Project Proposal

Machine translation under atypical use.

Machine translation is the process of converting a text from a source language to target language by the use of machine learning algorithms. The inherent complexity of language means that having a rule based approach to solve the problem would be tedious and inefficient, hence the need for machine learning/Neural networks based algorithms arises. Neural Machine learning methods have found use in modelling the ambiguity and flexibility of human language, but they still lack predictability and are trained on corpora based on 'formal use' and perform poorly on text 'in the wild'. Hence in this project we will try to build methods/models that are trained on standard corpora but also perform well on distributionally shifted database i.e. text with the use of profanities, punctuation errors, grammatical mistakes, slangs etc.

Dataset

For the training we will use standard dataset like the WMT’20 English-Russian corpus, English-Russian Newstest’19 and the corpus of news data collected from GlobalVoices News service. The text in these is mostly used formally. To check our evaluation on shifted dataset we will use Reddit corpus prepared for the WMT’19 robustness challenge. These dataset is annotated by expert human translators and supplied by the shifts challenge team (NeurIPS 2021). This dataset is tagged with the following anomalies:- Punctuation anomalies, Capitalisation anomalies, Fluency anomalies, Slang anomalies, Emoji anomalies and Tags anomalies. The method of evaluation for the robustness and uncertainty in the prediction will be through area under error - retention curves.

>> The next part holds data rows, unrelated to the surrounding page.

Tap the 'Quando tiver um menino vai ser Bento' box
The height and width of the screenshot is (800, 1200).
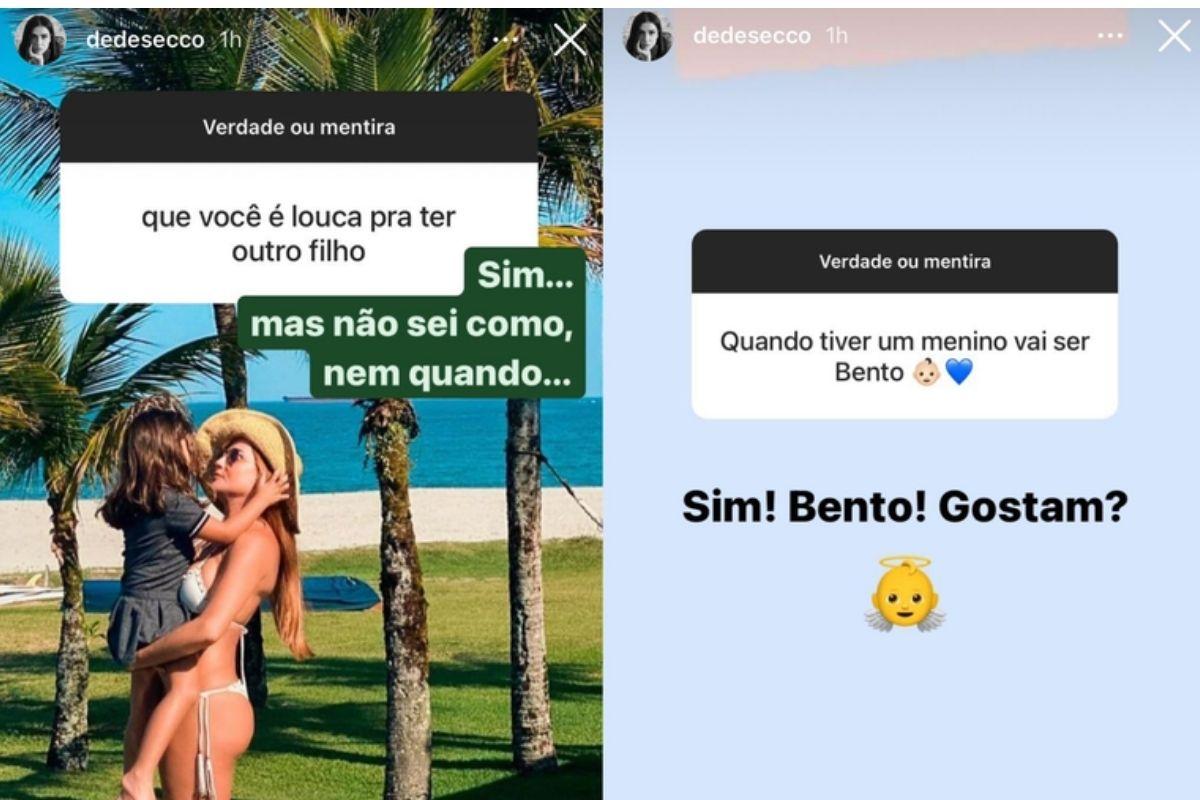[905, 356]
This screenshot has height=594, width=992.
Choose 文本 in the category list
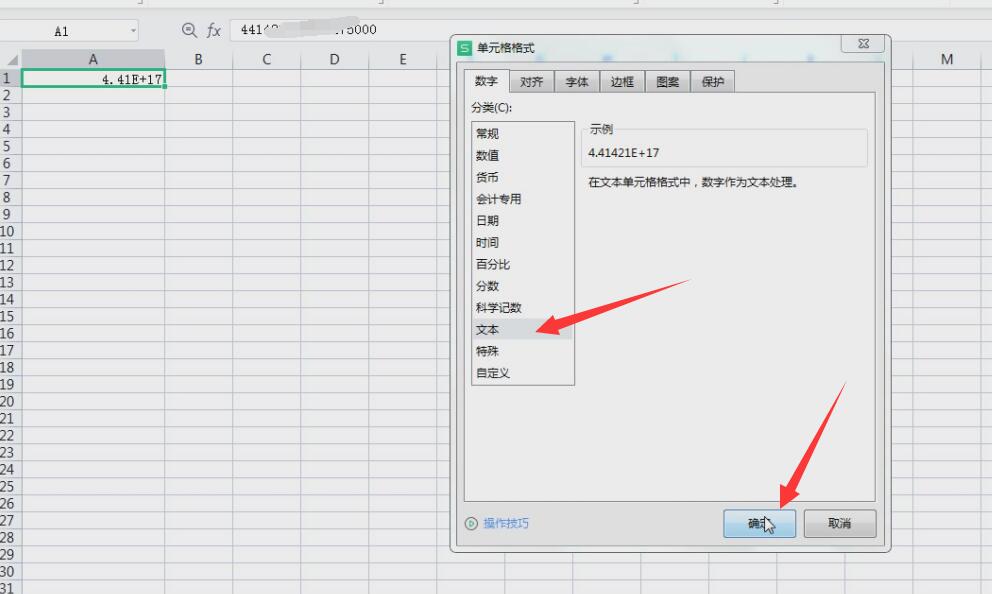point(488,329)
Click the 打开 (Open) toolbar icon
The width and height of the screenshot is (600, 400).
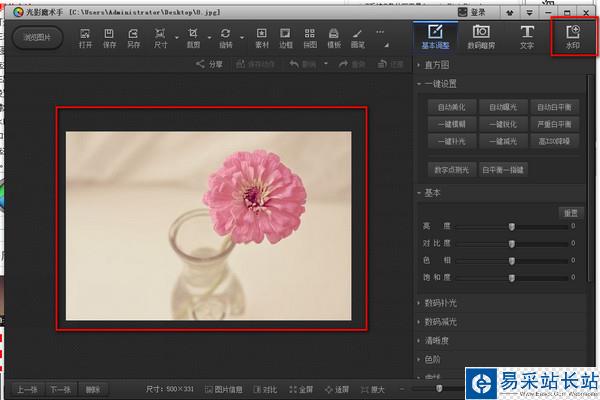click(x=85, y=38)
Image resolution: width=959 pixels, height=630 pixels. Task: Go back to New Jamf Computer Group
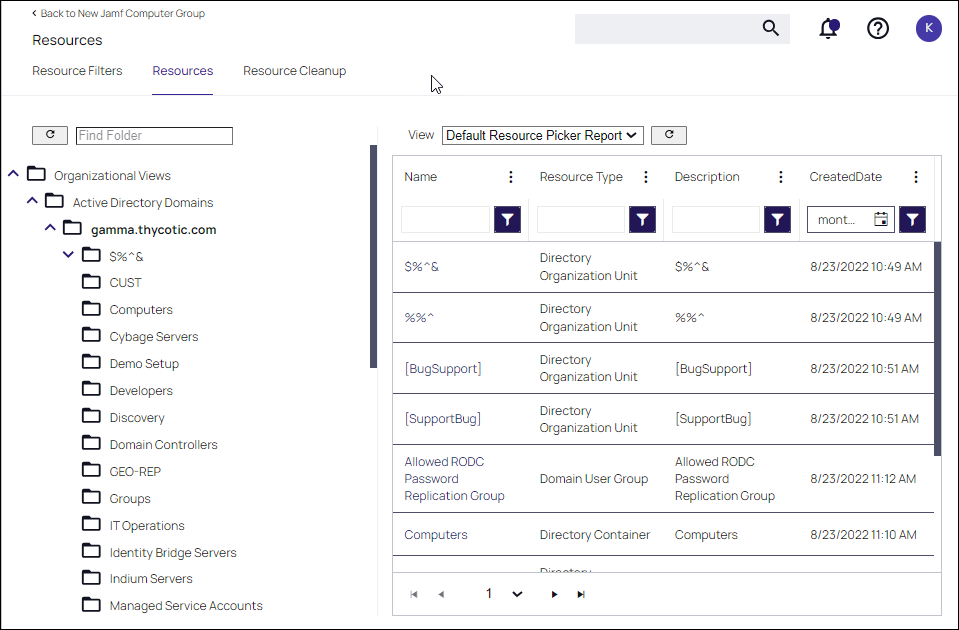(120, 13)
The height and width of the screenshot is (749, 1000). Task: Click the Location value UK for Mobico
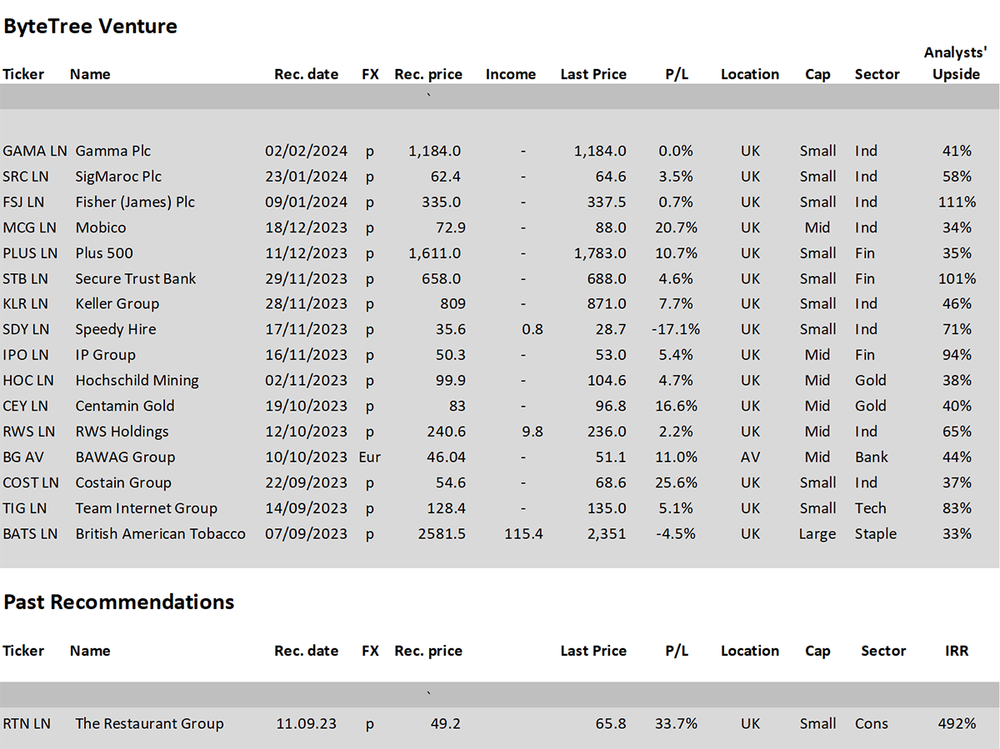[x=750, y=227]
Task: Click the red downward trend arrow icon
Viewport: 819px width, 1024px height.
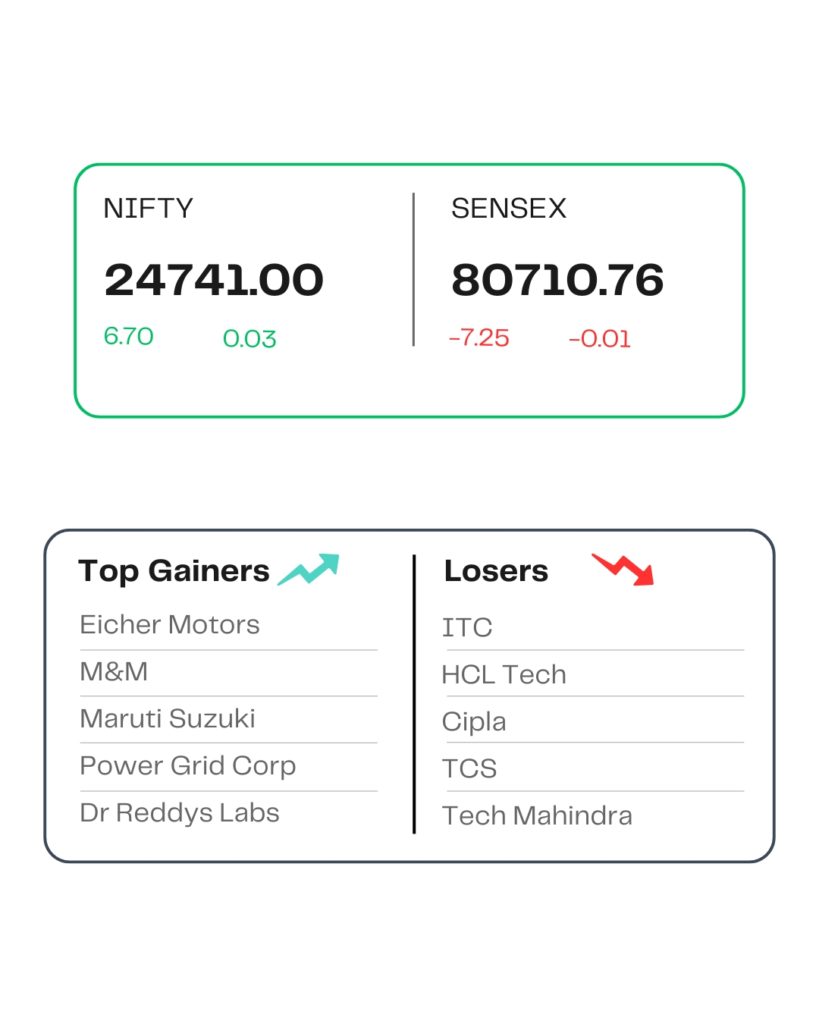Action: tap(622, 569)
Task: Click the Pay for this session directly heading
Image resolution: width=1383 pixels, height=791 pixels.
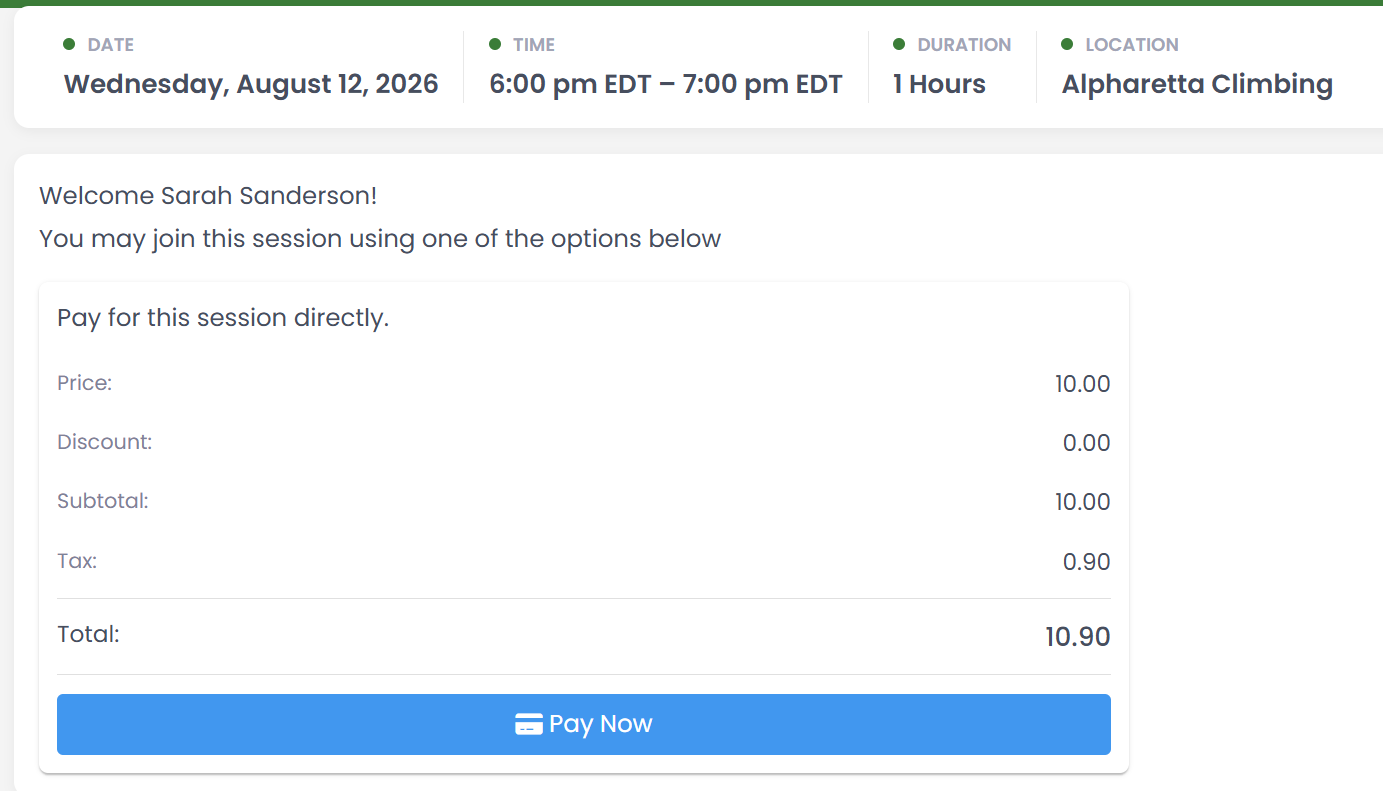Action: pyautogui.click(x=223, y=318)
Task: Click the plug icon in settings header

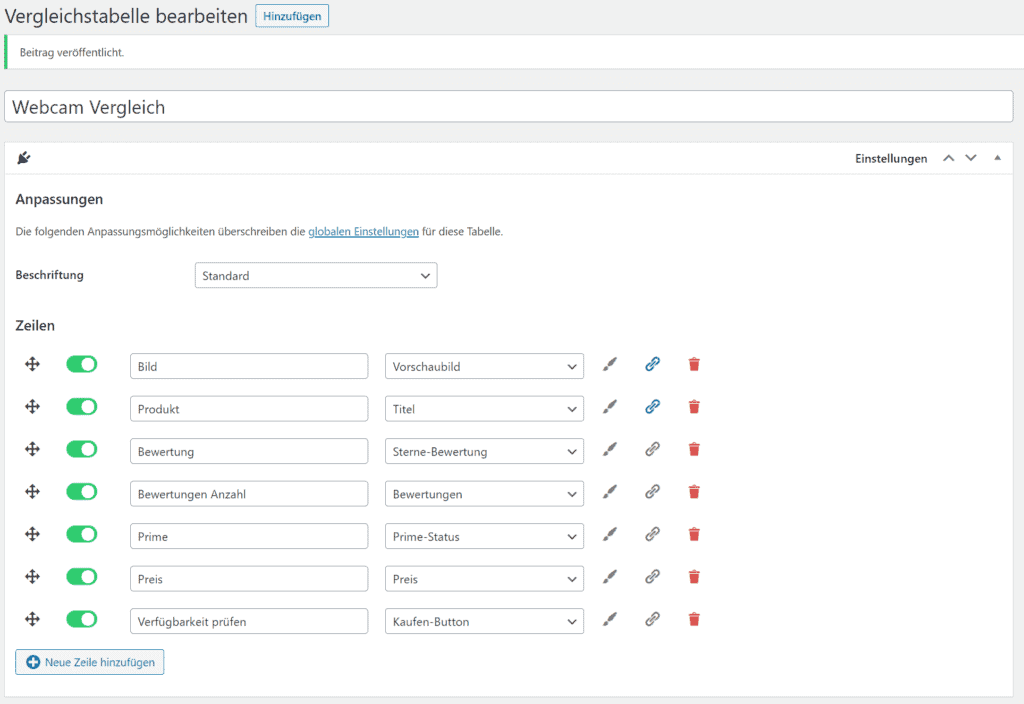Action: [x=24, y=157]
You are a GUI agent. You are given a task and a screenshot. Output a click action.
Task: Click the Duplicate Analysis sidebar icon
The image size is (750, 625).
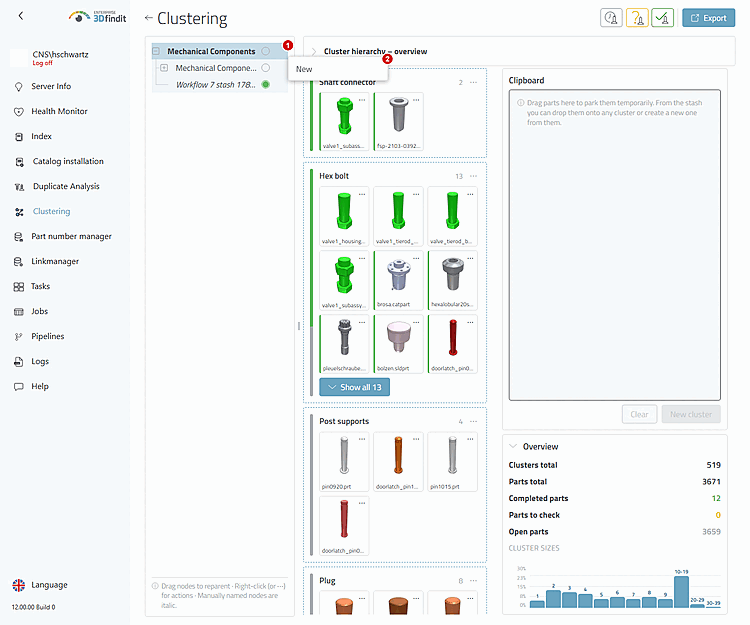click(19, 186)
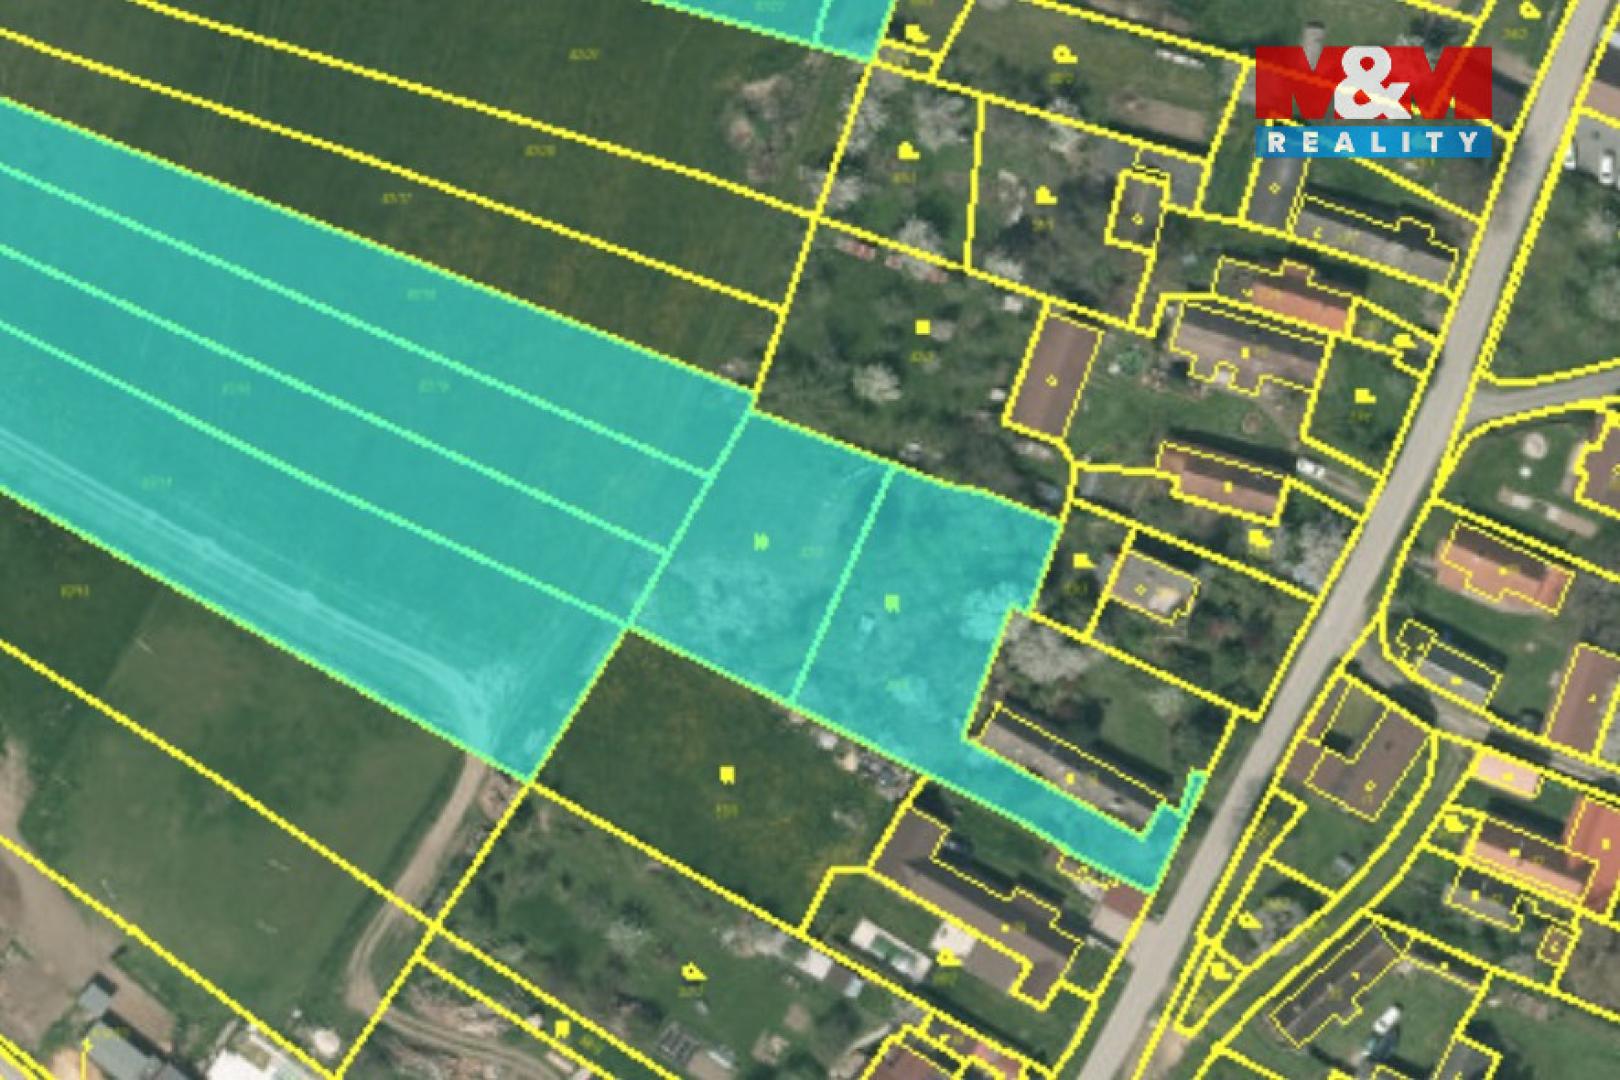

Previous methods and baselines.

For the baseline we use an ensemble of 3 transformers-big models trained on the WMT'20 En-Ru Corpus. Some of the previous works on robust models have been done of small scale image classification problems but not on multi - modal problems like translation where multiple correct sentences are possible for one input sentence. Such approaches have been extended to structured prediction tasks like ours. They can be characterised by Ensemble and sampling based, Prior networks and temperature scaling.

Our approach and Schedule.

Upto midway: Do statistical analysis on the dataset, try existing ensemble based methods and existing techniques on robust learning. After midway: Try to include ELMO word embeddings, implement a paper on max-min robust optimisation, assessment and optimisation of the models. Our objective will be to improve baseline performance, try to come with additional measure for uncertainty determination and get to the evaluation leaderboards.

Relevant Papers

  1. Wang, Y., Wu, L., Xia, Y., Qin, T., Zhai, C., & Liu, T.-Y. (2020). Transductive Ensemble Learning for Neural Machine Translation. Proceedings of the AAAI Conference on Artificial Intelligence, 34(04), 6291-6298.
  2. Paul Michel, Tatsunori B. Hashimoto, & Graham Neubig (2021). Modeling the Second Player in Distributionally Robust Optimization. ArXiv, abs/2103.10282.
  3. Peters, M., Neumann, M., Iyyer, M., Gardner, M., Clark, C., Lee, K., & Zettlemoyer, L. (2018). Deep contextualized word representations. In Proc. of NAACL.
  4. Malinin, A., Band, N., Ganshin, Chesnokov, G., Gal, Gales, M., Noskov, A., Ploskonosov, A., Prokhorenkova, L., Provilkov, I., Raina, V., Raina, V., Roginskiy, D., Shmatova, M., Tigar, P., & Yangel, B. (2021). Shifts: A Dataset of Real Distributional Shift Across Multiple Large-Scale Tasks. arXiv preprint arXiv:2107.07455.

Project Final

Synopsis of papers


Upon reading of the papers only few were found to be useful in our use case.

1. Malinin, A., Band, N., Ganshin, Chesnokov, G., Gal, Gales, M., Noskov, A., Ploskonosov, A., Prokhorenkova, L., Provilkov, I., Raina, V., Raina, V., Roginskiy, D., Shmatova, M., Tigar, P., & Yangel, B. (2021). Shifts: A Dataset of Real Distributional Shift Across Multiple Large-Scale Tasks. arXiv preprint arXiv:2107.07455 .


##2. Vaswani, A., Shazeer, N., Parmar, N., Uszkoreit, J., Jones, L., Gomez, A. N., Kaiser, Ł. & Polosukhin, I. (2017). Attention is all you need. Advances in Neural Information Processing Systems (p./pp. 5998--6008), .

##3. Malinin, A., & Gales, M. (2020). Uncertainty Estimation in Autoregressive Structured Prediction. arXiv preprint arXiv:2002.07650.

4. Wang, Y., Wu, L., Xia, Y., Qin, T., Zhai, C., & Liu, T.-Y. (2020). Transductive Ensemble Learning for Neural Machine Translation. Proceedings of the AAAI Conference on Artificial Intelligence, 34(04), 6291-6298.


Misc details

After using a moses tokeniser, BPE codes must be learnt. This is to learn subword tokens to enrich our vocabulary. For making an inference, first the tokenised sentences must be converted into fairseq binary format for faster processing For choosing the best hypothesis from such a large space of all possible sentences of finite length we must use beam search*

In beam search we keep track of certain number of hypothesis and then the token that maximises the likelihood is chosen.

Revised Plan

Uncertainty/Robustness in deep Learning

Results/Code: What has been done so far:

  1. Baseline transformer - inference generated for valid and test set which gave log likelihood probabilities for different tokens
  2. Baseline uncertainty - author implementation not working, own implementation but will require more time as some details were overlooked on initial reading.
  3. Making interactive translations and visualising attention vectors were implemented.
  4. Varying dropout rates and method for uncertainty estimates explored on synthetic dataset. The Colab file will be updated with the codes/results and the notebook used for learning pytorch and fairseq on this same repository after trying to fix the errors(which can be fixed) before 19th.